__Document text__

Don’t Bet Against the United States
Overblown Symptoms
These days, the doctors diagnosing American decline tend to focus on two types of disease. Some worry about deteriorating “social capital” — inadequate education, a demoralized workforce, dysfunctional politics. Others focus on the physical fitness of our economic edifice: the scale of investment, the level of debt, the fractures in the infrastructure. If you collect enough symptoms, you can make a strong-sounding case that the country is indeed quite sick. But fallen trees don’t prove the forest is dying. And some of the most cited symptoms are overblown. Take the much discussed problem of income inequality. A very small number of superwealthy people are pocketing nearly all the growth in our national income. That sounds dire for a nation founded on the ideal of equality. It isn’t, though, for a couple of reasons. First, a significant part of the rise in inequality is an illusion. Changes to the tax code since the 1980s have created strong incentives for owners of private businesses and certain partnerships to report their business earnings as personal income. This didn’t necessarily change the amount of money in their pockets; it just meant that money is recorded in a different column of Uncle Sam’s ledger. This expansion of so-called Subchapter S corporations and LLCs inflated the tax returns of the very rich — primarily the top 0.5% of all taxpayers. If the tax laws are changed again, money will shift again. Count on that.

__Exercise brief__
Say whether each statement agrees with the text on American decline, answering yes or no and quoting the words that decide it: (a) a very small number of superwealthy people take nearly all the growth in national income; (b) tax code changes since the 1980s increased the money in business owners' pockets; (c) the inflated tax returns belonged mainly to the top 5% of taxpayers. The listing after this point is separate material and is not connected to the text on American decline.

__Input data__

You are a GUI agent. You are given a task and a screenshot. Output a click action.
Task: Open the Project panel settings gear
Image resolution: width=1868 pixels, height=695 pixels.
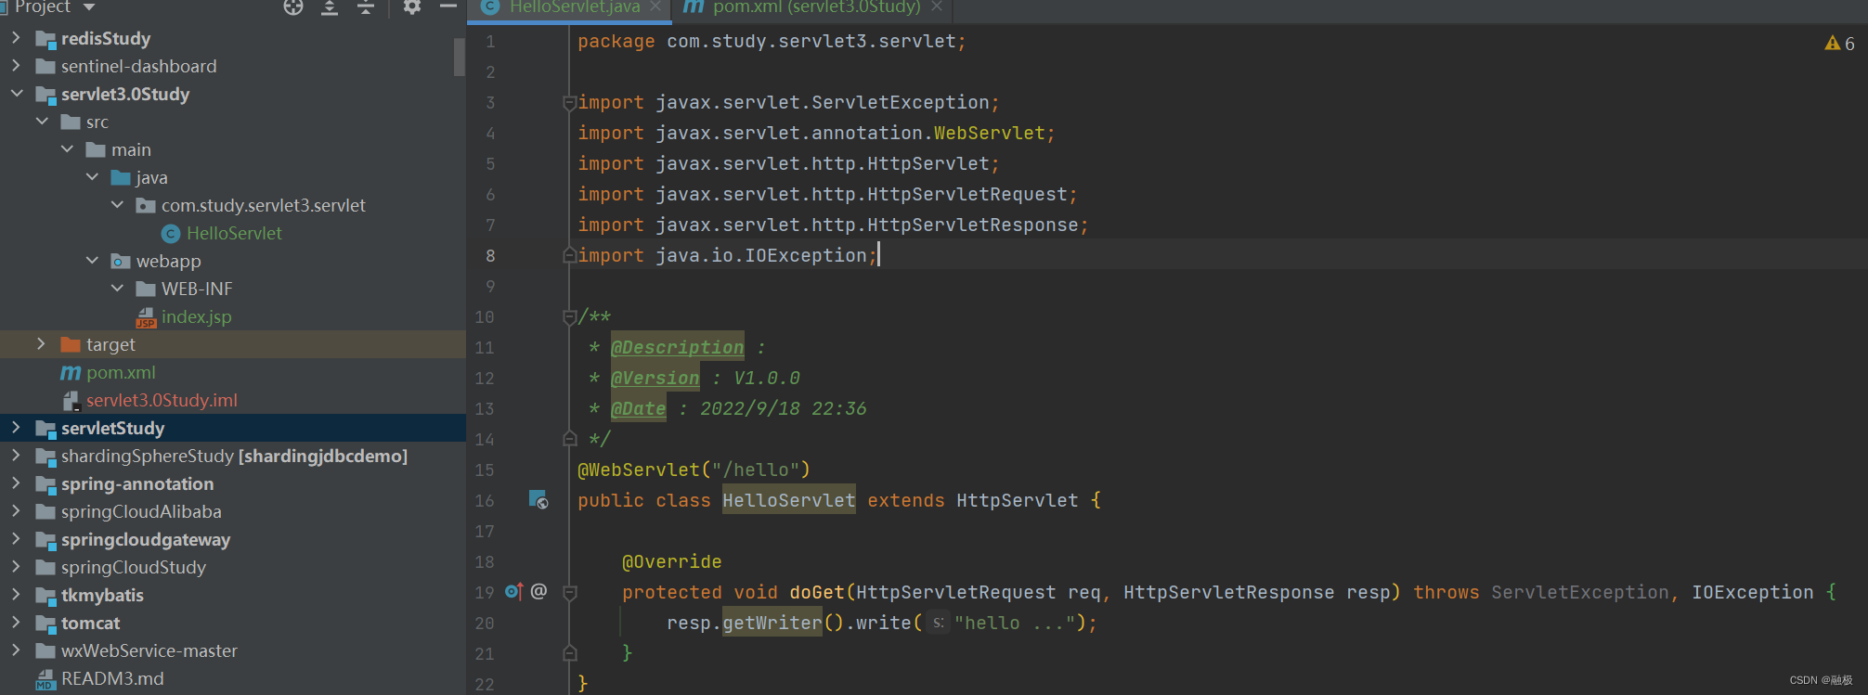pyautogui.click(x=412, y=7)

__Answer to this problem__
(a) Yes: "A very small number of superwealthy people are pocketing nearly all the growth in our national income."
(b) No: "This didn’t necessarily change the amount of money in their pockets"
(c) No: "primarily the top 0.5% of all taxpayers."